As I digress for a moment, I want to briefly consider the views of the Greens and their counterparts who seem to think that animals have feelings on the same level as humans. For this reason, they demonstrate against cooking live lobster because of the sounds that come from a cooking pot. They are blissfully unaware of the fact that God created these creatures so that we would have food. They also get uptight about cutting down a tree, sometimes behaving in a way that suggests that they worship trees as though the trees are gods. Their sense of proportion with regard to human life and the lives of these other creatures is truly distorted. To highlight their inconsistency, I point to the fact that this same group are the ones who promote the murder of the unborn on the grounds that a foetus is not legally recognized as having a life.
The abortion debate centres upon when life begins, but this debate has implications that is infringing upon giving justice to the unborn and to the parents of the unborn when a child has been killed as a result of a car accident.
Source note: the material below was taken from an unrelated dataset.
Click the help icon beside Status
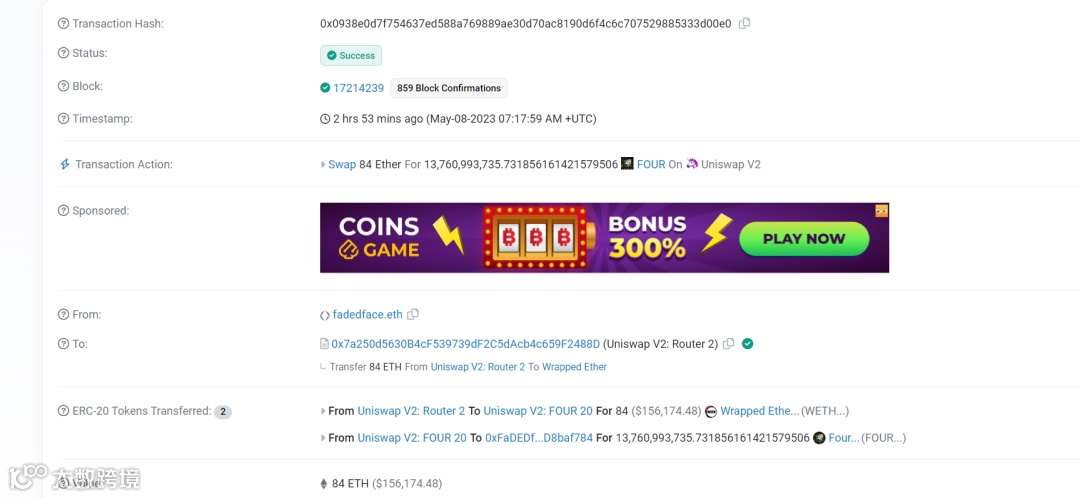The height and width of the screenshot is (498, 1080). pyautogui.click(x=64, y=53)
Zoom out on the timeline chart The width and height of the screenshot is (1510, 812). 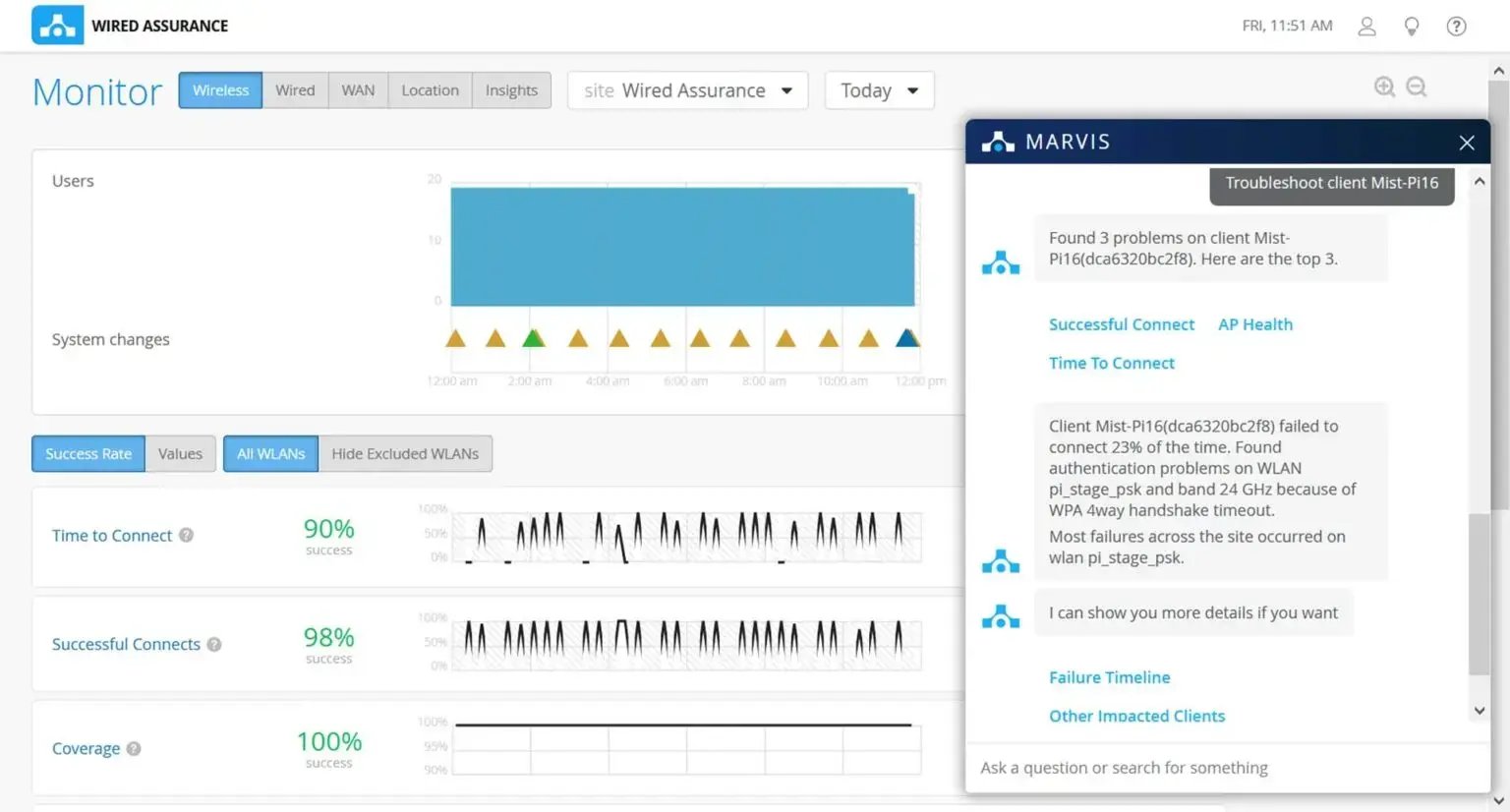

A recent decision in Hawaii has led to a further denial of the rights of the unborn and a man has been allowed to get away with the manslaughter of an unborn child because of the lack of a legal definition of when life begins. It would seem that the activist judges have outsmarted themselves because now it is possible for irresponsible drivers to escape prosecution when the victim is an unborn infant. Once again we see an overwhelming sense of a lack of justice that has been allowed to permeate the world, in the name of feminism, modernism and political correctness.
Another debate that rages in this modern world of ours is that of the concept of the Immaculate Conception. The reforming fathers such as Martin Luther believed that Mary was in fact conceived without the stain of original sin. The problem centres upon the philosophy that has stemmed from the age of the “Enlightenment”, as well as anti-Catholic rhetoric and bigotry. The Fundamentalists and Evangelicals who are so keen to deny the Immaculate Conception fail to see that they are in fact denying that Jesus is the Christ through their very failure to accept the Immaculate Conception. This dogma, which centres not upon Mary, but upon the origins of Jesus Christ, states that Mary is the woman with whom Satan has enmity. If she had sinned, then she would be a friend of Satan, and she would not have grace within, yet the angel gave the greeting: “Hail, Full of Grace”, (which also bestows upon Mary, the TITLE – “Full of Grace” – according to the Will of God.)
The denial of the life of an unborn infant has now spread to the point that people are willing to deny the life of those who are incapacitated. The danger to the incapacitated is that there are family members and unscrupulous lawyers who act as public guardians who want the people dead. The Terri Schindler-Schiavo story is in fact the tip of the iceberg. This was a case where hard evidence was not provided and the outcome has the potential of affecting millions of the incapacitated every day of every year. The life safeguards were further eroded by the refusal to properly evaluate the case and Greer’s decision making.